# Welcome To the TensorRT Quantization Tutorial!

This notebook is designed to show the features of the TensorRT passes integrated into MASE.

## Section 1 - INT8 Quantization
Firstly, we will show you how to do a INT8 quantization of a simple model, `jsc-toy`, and compare the quantized model to the original model using the `Machop API`. The quantization process is split into the following stages, each using their own individual pass, and are explained in depth at each subsection:

1. [Fake quantization](#section-11-fake-quantization): `tensorrt_fake_quantize_transform_pass`
2. [Calibration](#sect): `tensorrt_calibrate_transform_pass`
3. [Quantized Aware Training](#quantized-aware-training): `tensorrt_fine_tune_transform_pass`
4. [Quantization](#quantization): `tensorrt_engine_interface_pass`
5. [Analysis](#analysis): `tensorrt_analysis_pass`


We start by loading in the required libraries and passes required for the notebook as well as ensuring the correct path is set for machop to be used.

In [None]:
import sys
import os
from pathlib import Path
import toml
from copy import copy, deepcopy

# Figure out the correct path
machop_path = Path(".").resolve().parent.parent.parent /"machop"
assert machop_path.exists(), "Failed to find machop at: {}".format(machop_path)
sys.path.append(str(machop_path))

# Add directory to the PATH so that chop can be called
new_path = "../../../machop"
full_path = os.path.abspath(new_path)
os.environ['PATH'] += os.pathsep + full_path

from chop.tools.logger import set_logging_verbosity
from chop.passes.graph.utils import deepcopy_mase_graph
from chop.tools.get_input import InputGenerator
from chop.tools.checkpoint_load import load_model
from chop.ir import MaseGraph
from chop.models import get_model_info, get_model
from chop.dataset import MaseDataModule, get_dataset_info
from chop.passes.graph import (
    save_node_meta_param_interface_pass,
    report_node_meta_param_analysis_pass,
    profile_statistics_analysis_pass,
    add_common_metadata_analysis_pass,
    init_metadata_analysis_pass,
    add_software_metadata_analysis_pass,
    tensorrt_calibrate_transform_pass,
    tensorrt_fake_quantize_transform_pass,
    tensorrt_fine_tune_transform_pass,
    tensorrt_engine_interface_pass,
    tensorrt_analysis_pass,
    )

set_logging_verbosity("info")

Next, we load in the toml file used for quantization. To view the configuration, click [here](../../machop/configs/tensorrt/jsc_toy_INT8_quantization_by_type.toml), or read the documentation on Mase [here]().

In [None]:
# Path to your TOML file
toml_file_path = '../../../machop/configs/tensorRT/jsc_toy_INT8_quantization_by_type.toml'

# Reading TOML file and converting it into a Python dictionary
with open(toml_file_path, 'r') as toml_file:
    pass_args = toml.load(toml_file)

# Extract the 'passes.tensorrt_quantize' section and its children
tensorrt_quantize_config = pass_args.get('passes', {}).get('tensorrt_quantize', {})
# Extract the 'passes.tensorrt_fine_tune' section and its children
tensorrt_train_config = pass_args.get('passes', {}).get('tensorrt_fine_tune', {})
# Extract the 'passes.tensorrt_analysis' section and its children
tensorrt_analysis_config = pass_args.get('passes', {}).get('tensorrt_analysis', {})
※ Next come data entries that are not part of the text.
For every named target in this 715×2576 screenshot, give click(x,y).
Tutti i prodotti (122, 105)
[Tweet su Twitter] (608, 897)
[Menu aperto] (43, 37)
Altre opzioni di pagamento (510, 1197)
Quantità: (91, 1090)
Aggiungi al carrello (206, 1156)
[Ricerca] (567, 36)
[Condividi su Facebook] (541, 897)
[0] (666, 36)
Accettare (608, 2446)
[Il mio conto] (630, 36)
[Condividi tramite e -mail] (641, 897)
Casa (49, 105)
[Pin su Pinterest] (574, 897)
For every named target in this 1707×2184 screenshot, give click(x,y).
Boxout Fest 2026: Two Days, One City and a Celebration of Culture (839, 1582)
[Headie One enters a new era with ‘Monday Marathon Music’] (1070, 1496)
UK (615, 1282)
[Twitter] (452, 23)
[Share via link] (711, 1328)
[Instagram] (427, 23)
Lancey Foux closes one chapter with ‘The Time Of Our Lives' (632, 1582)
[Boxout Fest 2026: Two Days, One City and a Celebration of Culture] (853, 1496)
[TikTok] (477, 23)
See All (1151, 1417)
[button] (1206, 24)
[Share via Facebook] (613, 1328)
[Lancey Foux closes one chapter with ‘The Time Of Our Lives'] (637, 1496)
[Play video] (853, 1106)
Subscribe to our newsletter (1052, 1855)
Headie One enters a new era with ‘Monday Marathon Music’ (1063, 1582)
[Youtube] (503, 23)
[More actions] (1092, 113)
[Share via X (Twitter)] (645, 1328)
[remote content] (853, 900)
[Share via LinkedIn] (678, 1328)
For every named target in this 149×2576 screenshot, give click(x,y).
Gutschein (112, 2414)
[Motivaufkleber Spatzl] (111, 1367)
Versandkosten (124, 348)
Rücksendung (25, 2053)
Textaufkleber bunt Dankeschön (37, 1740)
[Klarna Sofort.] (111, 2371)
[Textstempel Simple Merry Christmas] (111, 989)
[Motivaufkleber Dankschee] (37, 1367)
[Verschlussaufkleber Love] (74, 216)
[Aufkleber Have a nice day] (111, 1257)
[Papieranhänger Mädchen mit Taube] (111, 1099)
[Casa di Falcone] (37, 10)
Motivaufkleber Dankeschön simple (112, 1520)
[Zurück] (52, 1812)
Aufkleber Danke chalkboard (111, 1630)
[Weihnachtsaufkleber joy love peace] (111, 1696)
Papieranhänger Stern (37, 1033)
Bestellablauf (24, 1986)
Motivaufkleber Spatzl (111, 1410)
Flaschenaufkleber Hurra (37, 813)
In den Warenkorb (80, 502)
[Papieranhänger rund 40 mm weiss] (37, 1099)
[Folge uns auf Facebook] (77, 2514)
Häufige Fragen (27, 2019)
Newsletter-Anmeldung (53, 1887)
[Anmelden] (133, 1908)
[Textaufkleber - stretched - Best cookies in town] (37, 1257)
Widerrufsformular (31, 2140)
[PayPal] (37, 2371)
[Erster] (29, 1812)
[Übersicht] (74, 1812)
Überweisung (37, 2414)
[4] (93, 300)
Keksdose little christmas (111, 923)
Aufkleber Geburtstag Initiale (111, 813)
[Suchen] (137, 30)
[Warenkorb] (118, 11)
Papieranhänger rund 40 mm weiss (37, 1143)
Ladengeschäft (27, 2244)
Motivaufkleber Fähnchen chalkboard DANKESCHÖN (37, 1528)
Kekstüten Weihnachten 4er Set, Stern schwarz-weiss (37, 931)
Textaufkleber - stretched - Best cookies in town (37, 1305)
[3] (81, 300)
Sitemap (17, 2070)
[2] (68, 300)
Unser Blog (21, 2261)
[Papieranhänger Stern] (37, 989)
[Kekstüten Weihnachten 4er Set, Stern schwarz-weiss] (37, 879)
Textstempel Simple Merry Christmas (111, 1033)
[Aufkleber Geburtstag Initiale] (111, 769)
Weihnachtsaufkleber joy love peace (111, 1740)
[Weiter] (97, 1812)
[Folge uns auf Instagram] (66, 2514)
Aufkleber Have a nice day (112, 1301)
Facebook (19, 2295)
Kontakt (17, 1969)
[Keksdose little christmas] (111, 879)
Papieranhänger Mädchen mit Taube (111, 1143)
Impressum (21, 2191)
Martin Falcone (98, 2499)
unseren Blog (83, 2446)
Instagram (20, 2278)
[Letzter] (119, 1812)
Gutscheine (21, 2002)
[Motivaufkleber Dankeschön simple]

We then create a `MaseGraph` by loading in a pre-trained model using the checkpoint provided and using the toml configuration model arguments

In [None]:
CHECKPOINT_PATH = "checkpoints/jsc-toy_classification_jsc/software/training_ckpts/best.ckpt"

# Load the basics in to 
model_name = pass_args['model']
dataset_name = pass_args['dataset']
max_epochs = pass_args['max_epochs']
batch_size = pass_args['batch_size']
learning_rate = pass_args['learning_rate']
accelerator = pass_args['accelerator']

data_module = MaseDataModule(
    name=dataset_name,
    batch_size=batch_size,
    model_name=model_name,
    num_workers=0,
)
data_module.prepare_data()
data_module.setup()


model_info = get_model_info(model_name)
# quant_modules.initialize()
model = get_model(
    model_name,
    task="cls",
    dataset_info=data_module.dataset_info,
    pretrained=False)

model = load_model(load_name=CHECKPOINT_PATH, load_type="pl", model=model)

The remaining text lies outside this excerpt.